--- LISTED RECORDS Enclosed Below ---

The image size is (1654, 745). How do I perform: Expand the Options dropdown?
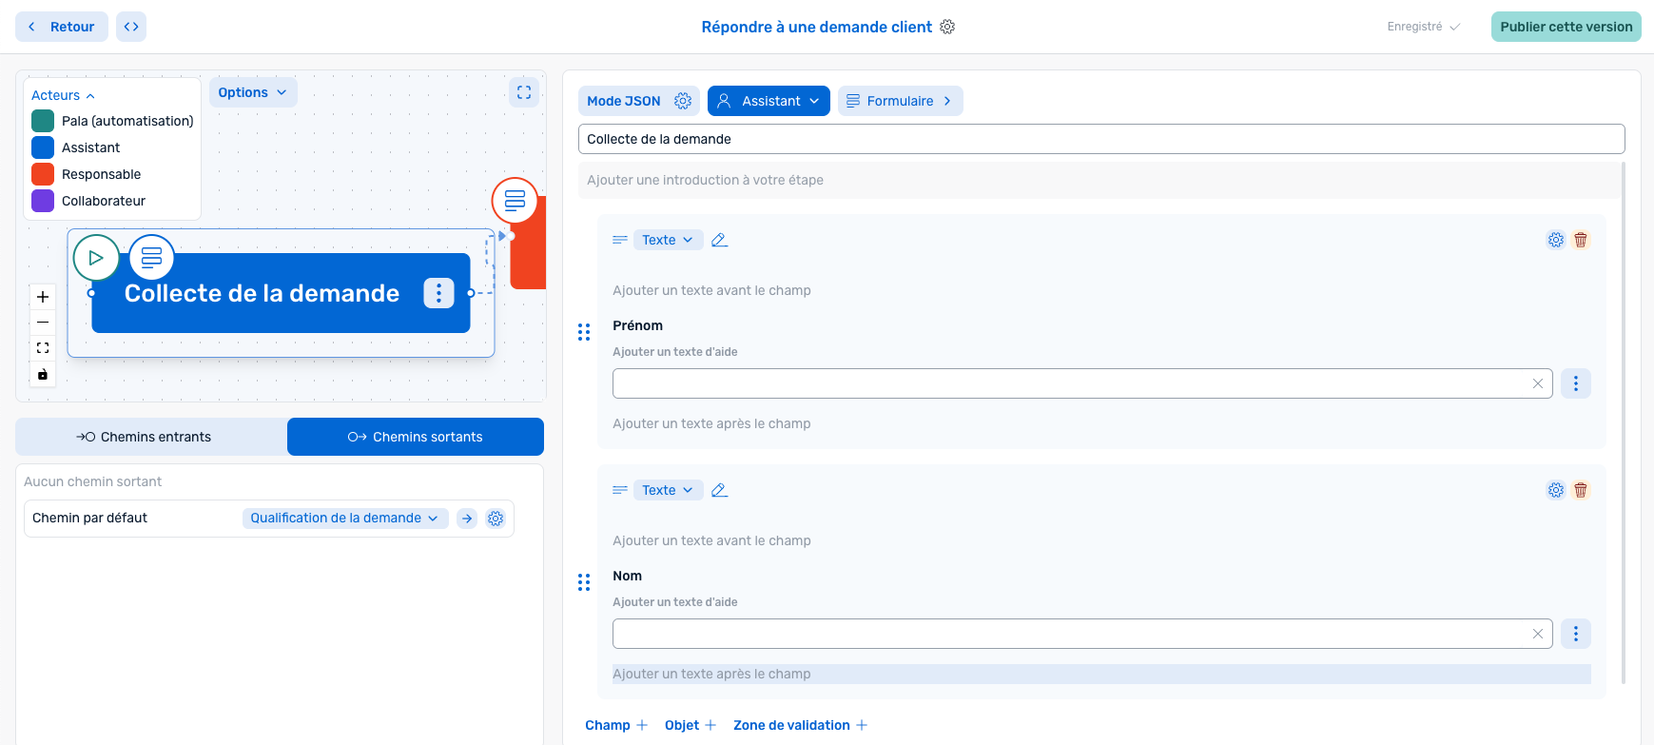pos(252,92)
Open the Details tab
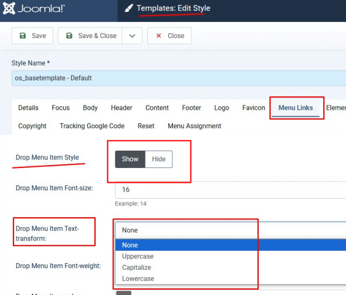The width and height of the screenshot is (346, 295). click(28, 108)
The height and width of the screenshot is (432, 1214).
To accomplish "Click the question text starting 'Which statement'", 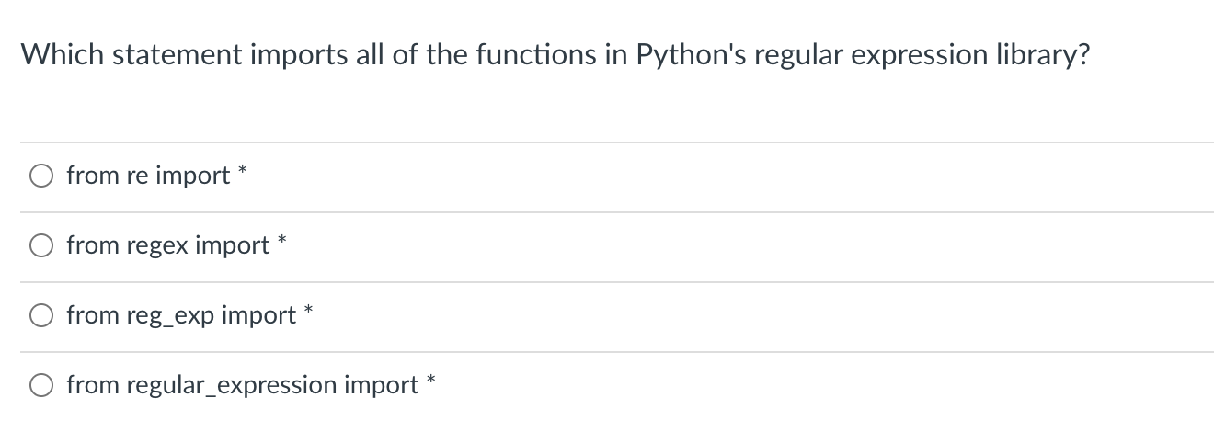I will coord(556,55).
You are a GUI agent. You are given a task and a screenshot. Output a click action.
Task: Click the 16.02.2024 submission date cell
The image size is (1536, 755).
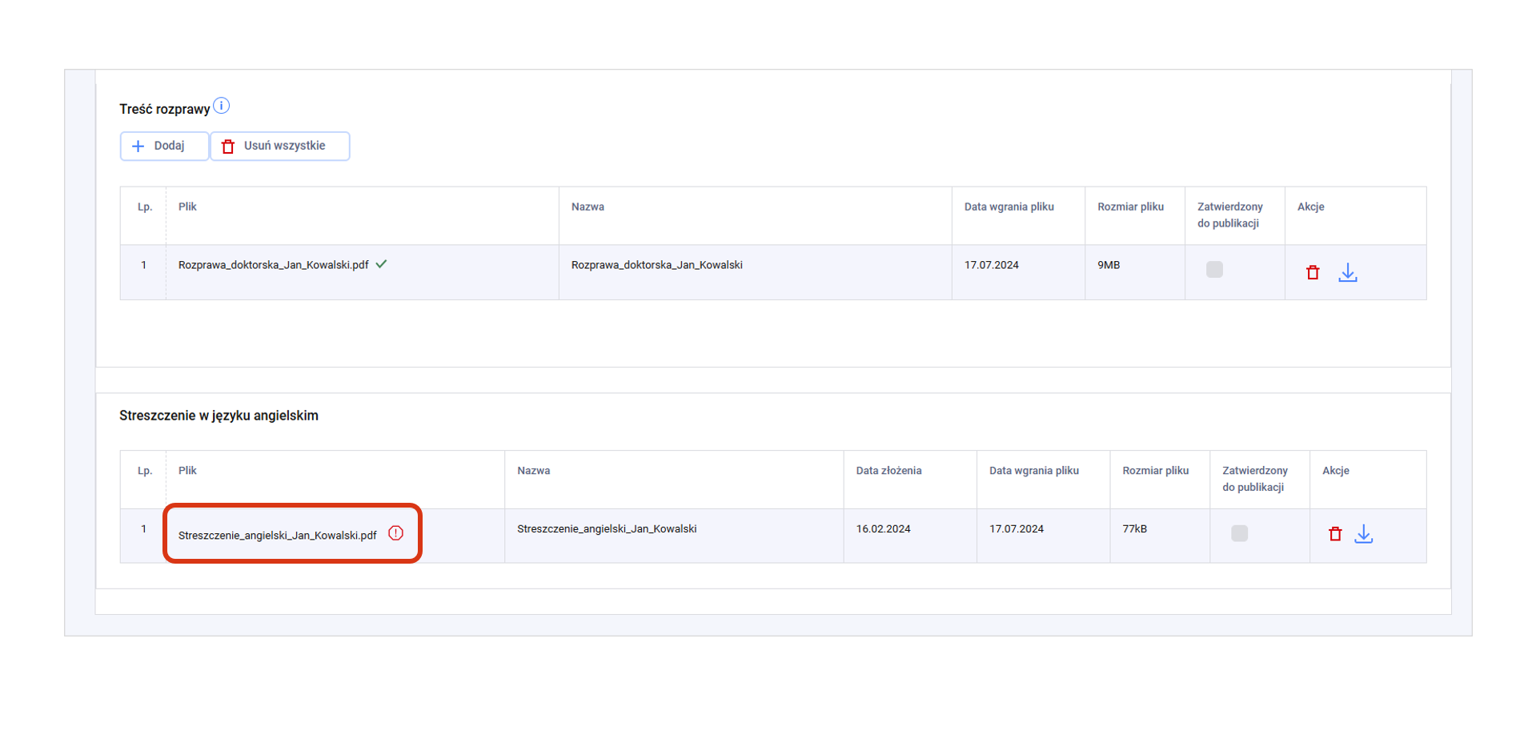pos(883,529)
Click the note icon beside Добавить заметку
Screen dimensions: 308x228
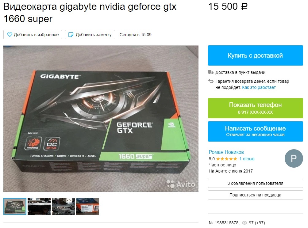(x=71, y=35)
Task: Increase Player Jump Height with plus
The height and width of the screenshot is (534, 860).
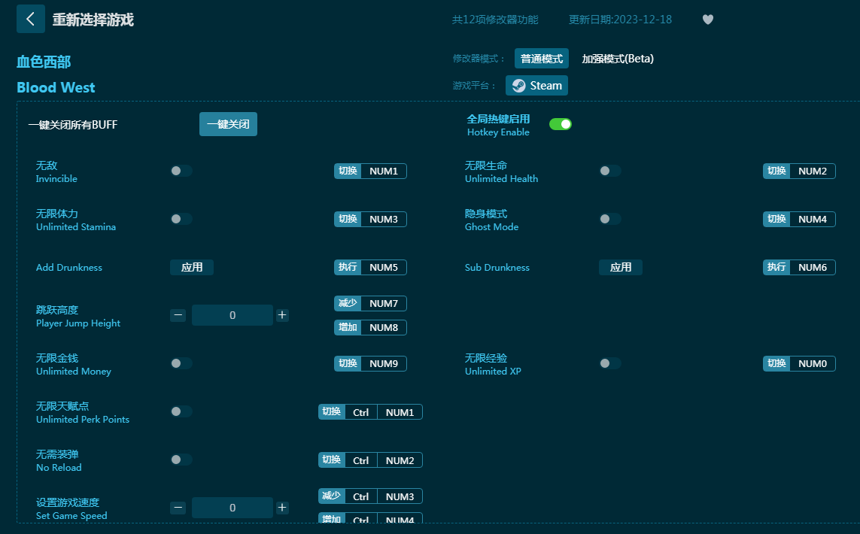Action: pos(282,315)
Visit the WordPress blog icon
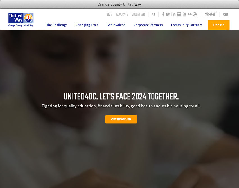The image size is (239, 188). (195, 14)
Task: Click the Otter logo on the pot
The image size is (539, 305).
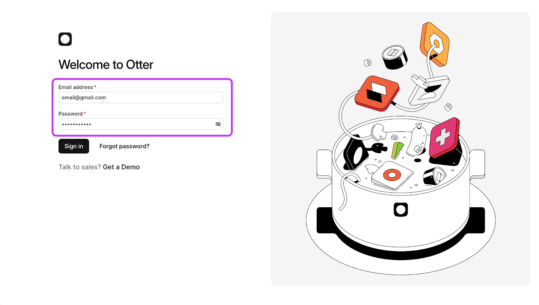Action: pos(401,210)
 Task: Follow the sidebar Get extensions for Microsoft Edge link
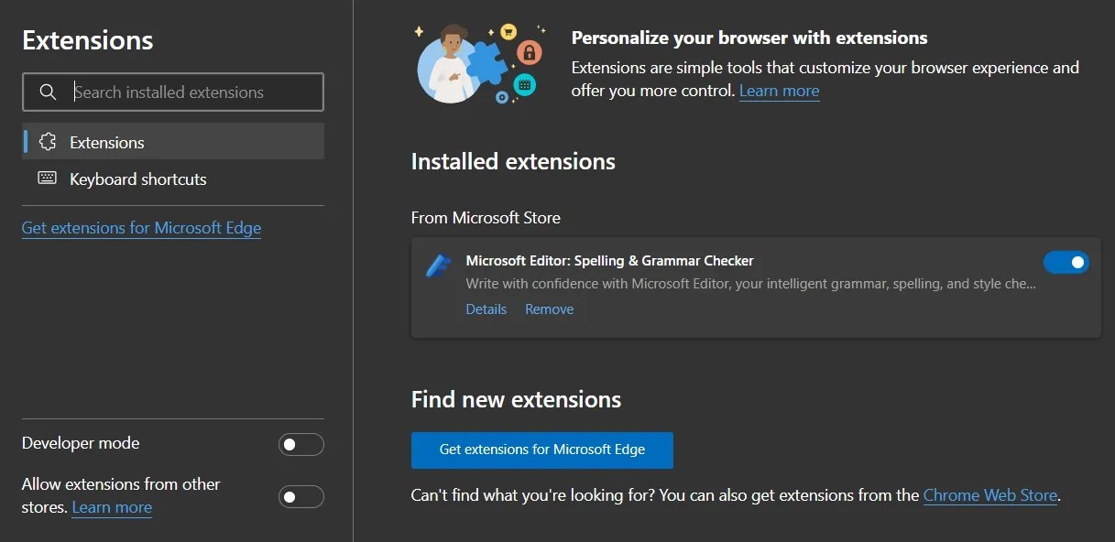click(x=141, y=227)
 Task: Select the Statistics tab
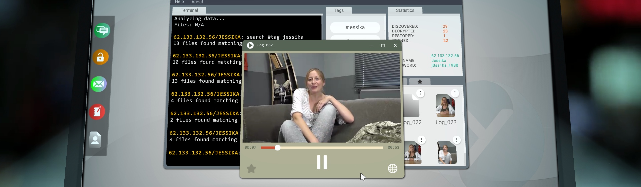pyautogui.click(x=405, y=10)
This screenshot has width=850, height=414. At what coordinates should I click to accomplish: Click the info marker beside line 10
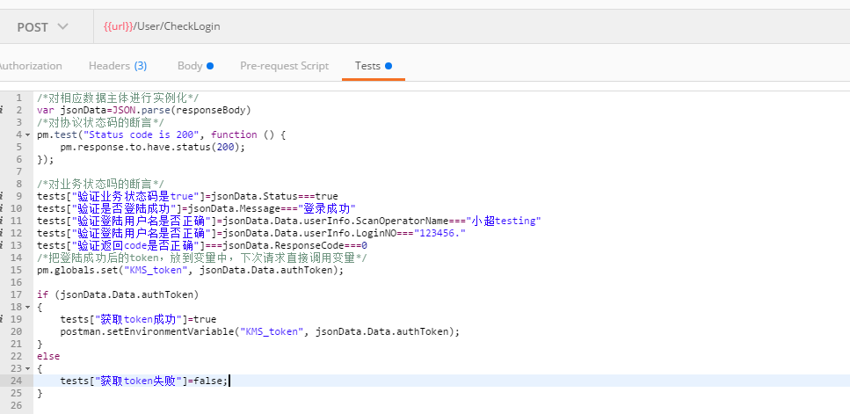pyautogui.click(x=4, y=208)
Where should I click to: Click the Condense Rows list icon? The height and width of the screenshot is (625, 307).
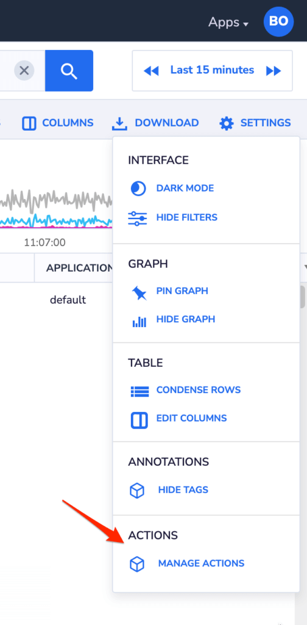139,391
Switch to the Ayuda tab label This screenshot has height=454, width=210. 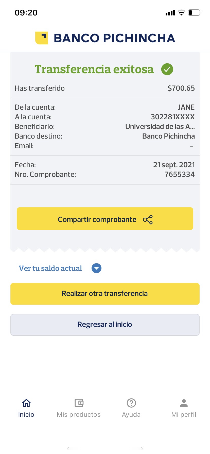pos(131,414)
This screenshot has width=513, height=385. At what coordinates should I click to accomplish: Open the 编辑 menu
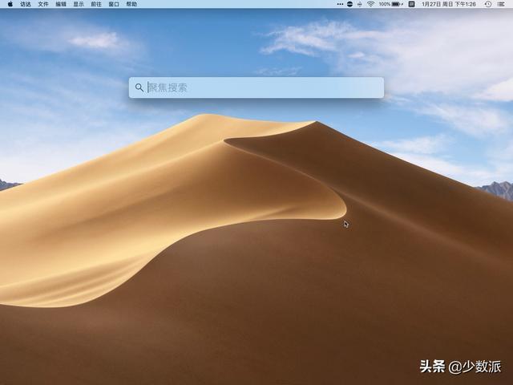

--- End of Enclosed LISTED RECORDS ---

◆ **DESCRIPTION OF THE TASK**:
Line for line, output the entries above from the line with "You are a GUI" to the line with "Task: Increase Player Jump Height with plus", both included, and nothing more. Skip pictures.

◆ **FINAL ANSWER**:
You are a GUI agent. You are given a task and a screenshot. Output a click action.
Task: Click the 16.02.2024 submission date cell
The image size is (1536, 755).
pos(883,529)
Click the note icon beside Добавить заметку
Screen dimensions: 308x228
(x=71, y=35)
Task: Increase Player Jump Height with plus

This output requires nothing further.